The death also coincides with charity Together for Short Lives revealing a serious shortage of nurses dedicated to caring for and supporting the more than 50,000 children and young people in the UK who are expected to have short lives. Rather than addressing gaps in care and support provision which often feed despair and fear, proponents of assisted suicide look to places like the Low Countries for a new brand of compassion, but as well as quietly overlooking the causes of distress here, so they also overlook the many and varied causes for concern in Belgium - of which euthanasia for minors is only the tip of the iceberg.
The 2015 Belgian euthanasia data indicate that the number of euthanasia deaths continue to increase. According to the Belgian media, in 2015 there were 2,021 reported deaths by euthanasia, up from 1,924 reported euthanasia deaths in 2014.
But Wim Distelmans, the chairman of the euthanasia commission reminded the media that they cannot say for certain the actual number of euthanasia deaths. Distelmans stated:
'Remember, there could be some euthanasia cases carried out but which are not declared so we cannot say for certain what the number is.'
Research published in the New England Journal of Medicine (NEJM) on March 2015 19 concerning the euthanasia practice in Belgium indicated that 4.6% of all deaths in 2013 in the Flanders region were from euthanasia. The official 2013 euthanasia data, however, stated that 2.4% of the deaths in the Flanders region were from euthanasia. Therefore nearly half of the euthanasia deaths in the Flanders region of Belgium were not reported.
In January 2014, Dr Marc Cosyns, was quoted by De Standard news saying that he never reports his euthanasia deaths, even though it is a requirement of the Belgian euthanasia law.

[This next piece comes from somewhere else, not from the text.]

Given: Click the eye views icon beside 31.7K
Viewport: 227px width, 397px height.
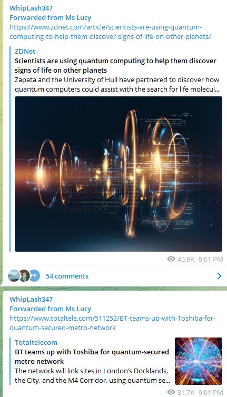Looking at the screenshot, I should pos(171,392).
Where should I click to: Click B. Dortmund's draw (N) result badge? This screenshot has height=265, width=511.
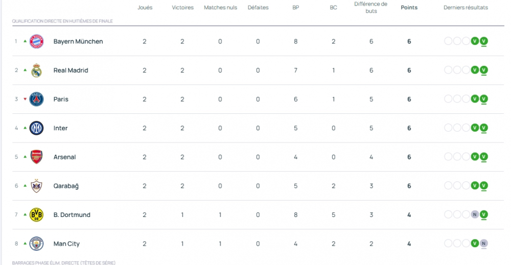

The reasons doctors acceded to euthanasia requests - where there are explicit requests - continue to reach new diagnoses and concerns. We have seen the case of Mark and Eddy Verbessem, the 45-year-old deaf identical twins, who were euthanised in Belgium, after their eyesight began to fail. Or Nathan/Nancy Verhelst, whose life was ended in front of TV cameras, after a series of botched gender reassignments. Or the case of Ann G, an anorexia sufferer who opted to have her life ended after being sexually abused by the psychiatrist who was supposed to be treating her for the life-threatening condition. They are even practising 'organ transplant euthanasia' whereby people are despatched with a lethal injection so that someone else can use their organs. Meanwhile, almost half of Belgium's euthanasia nurses have admitted to killing without consent, despite the fact that involuntary euthanasia is illegal in Belgium and that nurses are not allowed to perform even voluntary euthanasia.
Belgian euthanasia practice is a basket case, but it began as a narrowly directed, 'reasonable' conversation, just as proponents consider themselves to be leading in the UK. The truth is that once the clear and natural frontier that is found in the state's not condoning or assisting suicide or euthanasia is breached, there can only be a forward march. The front line has reached Belgium's children. This is the inevitable consequence of legalising it for any category of people whatsoever because the same arguments of compassion and autonomy will be used as a lever to push the envelope once the general principle is accepted. It begins with the terminally ill and proceeds to the chronically ill. It starts with voluntary euthanasia then becomes involuntary. It starts with adults and leads to children.
If we want to keep British children safe then we must learn the lessons of history being played out across the English Channel. The British law that makes all euthanasia and assisted suicide illegal is clear and right. It does not need changing.